Monday, August 25, 2008

Types of Oracle Database Failures

There are six general categories for database related failures.

Statement Failures occur when a single database operation fails, such as insert, delete statment.
User Process Failures happen when the abnormal termination of a user session, any uncommited transaction must be cleaned up
Network Failures can be found when the hardware failures between the server and client. It also includes a listener process fails on Oracle server.
User Error Failures when the operation's result is not what the user intended even there is no error message generated, such as delete or modify data or drop an index.
Instance Failues occurs when the instance shuts down without synchronizing all the database files to the same system change number.
Media Failures that are any type of failure that results in the loss of one or more database files.

Oracle Instance Structure

A database instance is a set of memory structures that manage database files.

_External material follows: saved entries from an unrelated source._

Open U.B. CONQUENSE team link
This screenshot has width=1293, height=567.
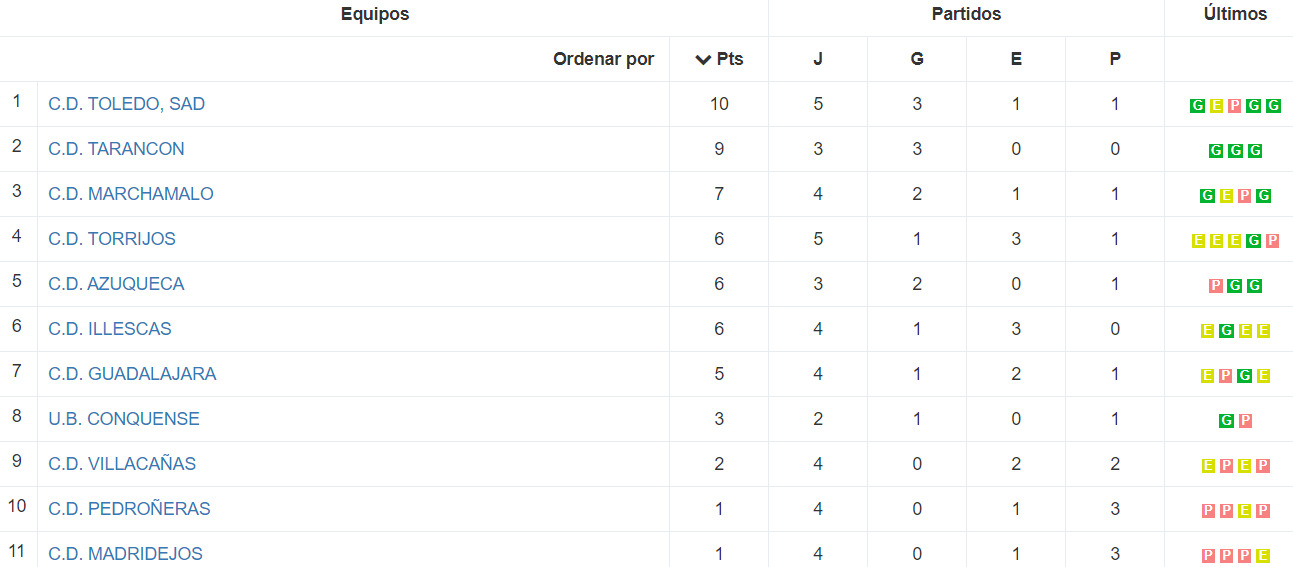point(124,419)
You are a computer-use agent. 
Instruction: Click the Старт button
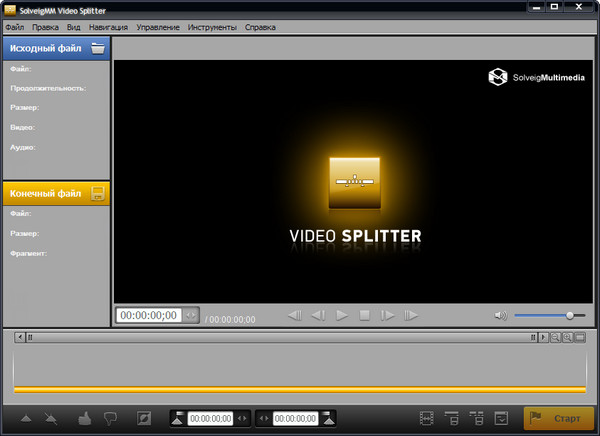coord(558,418)
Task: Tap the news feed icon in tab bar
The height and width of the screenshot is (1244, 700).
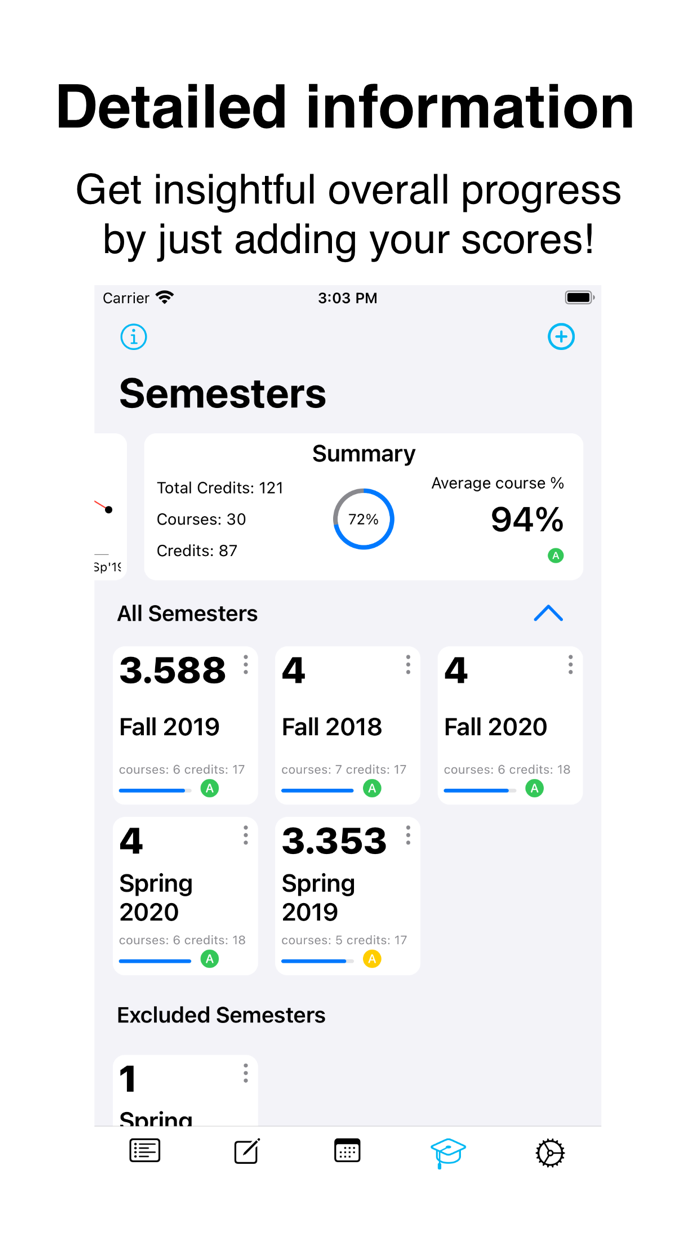Action: tap(144, 1150)
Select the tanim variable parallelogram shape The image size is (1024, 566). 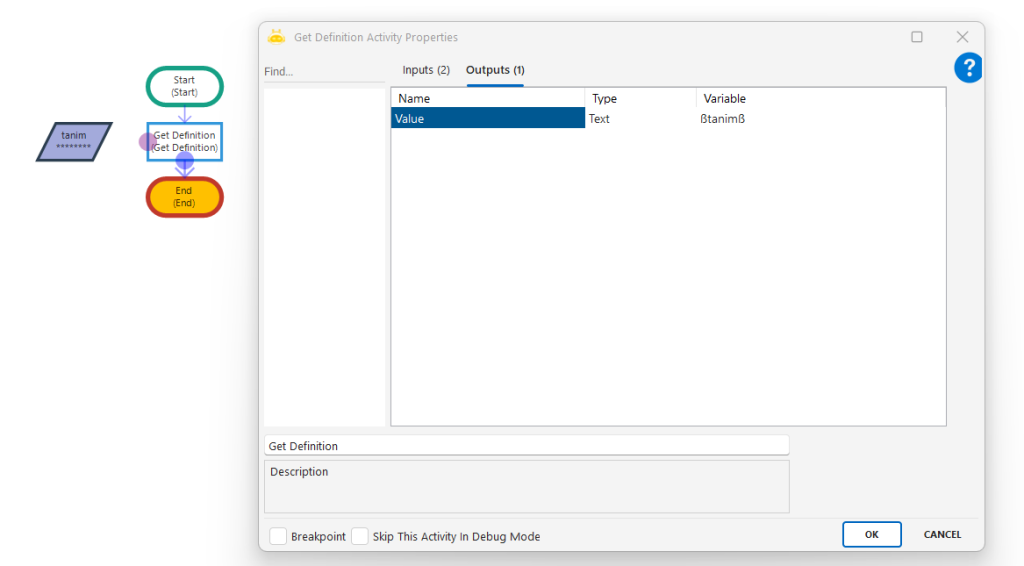pos(74,141)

It includes a memory area (SGA) and several background processes.

The most important SGA components are the following:
Database buffer cache is the memory area that stores copies of data blocks read from data file.
Redo log buffer is a circular buffer that stores redo entries describing changes made to the database.
Shared pool caches various types of program data, such as parsed SQL, PL/SQL code, system parameters and data dictionary information.
Large pool is an optional memory area intended for memory allocations that are larger than is appropriate for the shared pool.
Streams pool stores buffered queue messages and provides memory for Oracle Streams processes
Fixed SGA is an internal housekeeping area.

Background processes run by default in a database instance started.
PMON monitors the other background process and performs process recovery
SMON is in charge of a variety of system-level cleanup duties.
DBWn writes the contents of database buffers to data files.
LGWR manages the redo log buffer.
CKPT updates the control file and data file header with checkpoint information and signals DBWn to write blocks to disk.
MMON performs many tasks related to the Automatic Workload Repository.
REC0 automatically resolves failures in distributed transactions.